The project will develop and validate with field experiments a new truly dynamic approach in forecasting the ocean state and associated uncertainties based on low-dimensional stochastic modeling that exploits the multiscale dynamics of the multivariate ocean. The main idea is to employ a few time-evolving POD (proper orthogonal decomposition) modes to parametrize the slow manifold, and subsequently to advance the solution

with a large time step using a Galerkin-free/equation-free procedure. This approach is fundamentally different from the standard Galerkin method used often to produce evolution equations for reduced order modeling. Specifically, the new method uses only bursts of full simulations based on the Regional Ocean Model System (ROMS) and available experimental data, providing in essence a "closure-on-demand", in order to perform an equation-free time evolution. In such multiscale approach, the full simulation through ROMS resolves the fine scales whereas the Galerkin-free/POD method - the coarse component - propagates with large time steps the most energetic modes of velocity, temperature and salinity and corresponding uncertainty fields.

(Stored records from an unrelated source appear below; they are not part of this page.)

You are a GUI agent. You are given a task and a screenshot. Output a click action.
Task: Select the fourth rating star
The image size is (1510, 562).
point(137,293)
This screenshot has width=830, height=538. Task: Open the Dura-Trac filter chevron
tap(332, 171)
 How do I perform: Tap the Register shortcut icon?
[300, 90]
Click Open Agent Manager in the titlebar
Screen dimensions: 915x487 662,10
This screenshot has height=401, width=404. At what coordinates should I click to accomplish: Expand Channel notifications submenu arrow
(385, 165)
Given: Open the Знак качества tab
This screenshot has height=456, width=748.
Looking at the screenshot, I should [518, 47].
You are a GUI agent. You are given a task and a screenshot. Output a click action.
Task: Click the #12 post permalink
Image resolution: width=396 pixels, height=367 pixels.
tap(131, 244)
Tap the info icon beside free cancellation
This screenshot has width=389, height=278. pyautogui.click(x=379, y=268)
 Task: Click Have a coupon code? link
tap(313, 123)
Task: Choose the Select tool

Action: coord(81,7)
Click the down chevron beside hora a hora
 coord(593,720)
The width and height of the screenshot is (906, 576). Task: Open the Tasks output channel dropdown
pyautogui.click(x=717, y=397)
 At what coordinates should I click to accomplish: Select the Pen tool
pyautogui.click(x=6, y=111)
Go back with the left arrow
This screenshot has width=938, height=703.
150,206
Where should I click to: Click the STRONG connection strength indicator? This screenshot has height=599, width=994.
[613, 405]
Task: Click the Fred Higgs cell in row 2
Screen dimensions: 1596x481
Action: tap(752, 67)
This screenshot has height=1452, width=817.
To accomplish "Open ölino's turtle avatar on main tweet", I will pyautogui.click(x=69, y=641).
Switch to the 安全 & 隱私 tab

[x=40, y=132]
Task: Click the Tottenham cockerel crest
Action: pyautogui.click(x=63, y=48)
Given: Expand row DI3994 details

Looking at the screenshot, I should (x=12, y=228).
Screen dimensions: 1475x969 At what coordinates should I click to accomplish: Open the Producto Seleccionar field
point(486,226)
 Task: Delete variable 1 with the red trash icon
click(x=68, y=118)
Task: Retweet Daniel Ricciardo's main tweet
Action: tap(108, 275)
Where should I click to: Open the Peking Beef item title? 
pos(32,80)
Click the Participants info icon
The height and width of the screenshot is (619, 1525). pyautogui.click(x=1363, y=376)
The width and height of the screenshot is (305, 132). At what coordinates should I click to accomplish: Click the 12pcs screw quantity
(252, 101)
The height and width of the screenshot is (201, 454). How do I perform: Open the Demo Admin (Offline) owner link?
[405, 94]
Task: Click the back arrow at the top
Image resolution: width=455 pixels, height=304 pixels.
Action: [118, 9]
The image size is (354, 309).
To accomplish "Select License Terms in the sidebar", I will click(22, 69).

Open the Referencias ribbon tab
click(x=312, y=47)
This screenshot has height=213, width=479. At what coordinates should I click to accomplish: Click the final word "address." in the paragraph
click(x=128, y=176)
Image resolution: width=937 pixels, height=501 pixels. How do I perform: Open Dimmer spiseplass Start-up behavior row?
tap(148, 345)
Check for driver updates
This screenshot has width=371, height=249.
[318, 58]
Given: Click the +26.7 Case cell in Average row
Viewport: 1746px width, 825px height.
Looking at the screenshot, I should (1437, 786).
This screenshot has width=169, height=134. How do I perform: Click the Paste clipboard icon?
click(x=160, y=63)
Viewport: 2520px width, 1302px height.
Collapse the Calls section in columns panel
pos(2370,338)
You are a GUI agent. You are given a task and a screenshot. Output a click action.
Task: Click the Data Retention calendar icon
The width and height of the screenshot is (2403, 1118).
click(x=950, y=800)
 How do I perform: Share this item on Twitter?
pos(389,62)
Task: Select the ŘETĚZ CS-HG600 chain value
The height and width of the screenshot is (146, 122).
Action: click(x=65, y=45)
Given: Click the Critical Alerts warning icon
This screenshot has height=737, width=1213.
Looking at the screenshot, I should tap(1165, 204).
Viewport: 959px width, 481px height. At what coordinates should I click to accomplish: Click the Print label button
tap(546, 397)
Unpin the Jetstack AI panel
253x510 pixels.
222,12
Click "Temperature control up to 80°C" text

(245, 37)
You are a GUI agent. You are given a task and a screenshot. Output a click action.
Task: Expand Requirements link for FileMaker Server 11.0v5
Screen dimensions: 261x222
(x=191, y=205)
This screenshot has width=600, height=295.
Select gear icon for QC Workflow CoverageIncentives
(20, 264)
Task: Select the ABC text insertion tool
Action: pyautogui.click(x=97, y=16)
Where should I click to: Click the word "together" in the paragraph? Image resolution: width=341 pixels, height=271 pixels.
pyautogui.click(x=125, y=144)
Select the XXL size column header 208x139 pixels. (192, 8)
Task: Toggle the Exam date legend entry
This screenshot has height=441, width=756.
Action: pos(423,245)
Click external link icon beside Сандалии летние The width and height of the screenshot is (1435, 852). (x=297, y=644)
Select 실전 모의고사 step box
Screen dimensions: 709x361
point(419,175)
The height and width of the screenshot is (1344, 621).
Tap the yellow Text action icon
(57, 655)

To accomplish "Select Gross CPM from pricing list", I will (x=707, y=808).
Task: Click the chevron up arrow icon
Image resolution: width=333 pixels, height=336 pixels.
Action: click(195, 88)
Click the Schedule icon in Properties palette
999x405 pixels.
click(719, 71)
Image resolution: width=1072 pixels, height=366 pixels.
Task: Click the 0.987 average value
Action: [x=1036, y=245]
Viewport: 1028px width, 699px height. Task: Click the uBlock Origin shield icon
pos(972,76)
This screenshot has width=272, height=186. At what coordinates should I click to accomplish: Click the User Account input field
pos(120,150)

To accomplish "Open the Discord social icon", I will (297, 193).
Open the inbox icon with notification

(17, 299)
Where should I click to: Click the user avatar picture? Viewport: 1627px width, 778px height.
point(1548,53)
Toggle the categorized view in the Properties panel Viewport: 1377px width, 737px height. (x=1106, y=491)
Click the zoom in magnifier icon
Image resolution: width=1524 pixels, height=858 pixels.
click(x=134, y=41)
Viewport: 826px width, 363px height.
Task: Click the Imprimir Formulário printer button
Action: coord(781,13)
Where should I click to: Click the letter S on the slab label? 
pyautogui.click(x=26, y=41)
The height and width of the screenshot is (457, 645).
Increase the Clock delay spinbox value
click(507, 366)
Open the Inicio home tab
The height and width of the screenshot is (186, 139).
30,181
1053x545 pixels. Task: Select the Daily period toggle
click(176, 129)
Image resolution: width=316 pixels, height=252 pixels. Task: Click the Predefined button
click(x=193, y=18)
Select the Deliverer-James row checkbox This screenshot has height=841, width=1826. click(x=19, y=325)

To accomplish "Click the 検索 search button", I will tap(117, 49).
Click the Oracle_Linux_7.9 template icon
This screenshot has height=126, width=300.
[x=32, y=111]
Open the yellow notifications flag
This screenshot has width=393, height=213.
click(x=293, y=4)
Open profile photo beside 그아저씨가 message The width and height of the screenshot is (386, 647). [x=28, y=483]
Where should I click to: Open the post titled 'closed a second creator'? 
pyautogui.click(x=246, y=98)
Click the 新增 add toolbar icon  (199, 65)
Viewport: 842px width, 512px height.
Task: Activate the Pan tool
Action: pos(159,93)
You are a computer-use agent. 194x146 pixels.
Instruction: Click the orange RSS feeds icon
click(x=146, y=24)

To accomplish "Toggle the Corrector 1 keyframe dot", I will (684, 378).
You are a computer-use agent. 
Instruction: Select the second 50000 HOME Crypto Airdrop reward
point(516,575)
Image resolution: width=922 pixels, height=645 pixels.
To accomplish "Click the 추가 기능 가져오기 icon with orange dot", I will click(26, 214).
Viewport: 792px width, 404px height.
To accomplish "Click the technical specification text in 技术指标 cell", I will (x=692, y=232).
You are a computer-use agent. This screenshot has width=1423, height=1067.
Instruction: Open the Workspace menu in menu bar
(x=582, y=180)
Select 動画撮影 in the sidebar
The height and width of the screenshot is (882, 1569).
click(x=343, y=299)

Preliminary simulations using realistic data for the Massachusetts Bay suggest that

only a few modes are sufficient in describing the most interesting ocean dynamics, and that time steps of a few hours, instead of seconds or minutes, can be used in the Galerkin- free procedure. These results demonstrate feasibility of the proposed approach and imply that such fast predictions requiring very small computational cost and communications can indeed be performed on board of autonomous underwater vehicles (AUVs). Hence, these AUVs are endowed with navigation intelligence and true autonomy. This approach will be verified with full ROMS simulations and will be validated with three field experiments in the Cape Cod Bay. The final experiment in the third year of the

program will demonstrate the DDDAS concept in ocean forecasting. The project will

leverage the AUV fleet and other measurement resources as well as unique expertise for such missions of the MIT Sea Grant. The overall contribution of this project is a new paradigm in predicting the ocean state in real-time. Fundamental specific contributions include construction of time-dependent covariance kernels required in obtaining time-evolving POD modes; numerical analysis of the projective time-integration involved in the Galerkin-free multiscale procedure; representation of stochasticity via adaptive generalized polynomial chaos for uncertainty predictions; and rigorous protocols for data gathering in the ocean in the spirit of DDDAS.

 

Please report errors in award information by writing to: awardsearch@nsf.gov.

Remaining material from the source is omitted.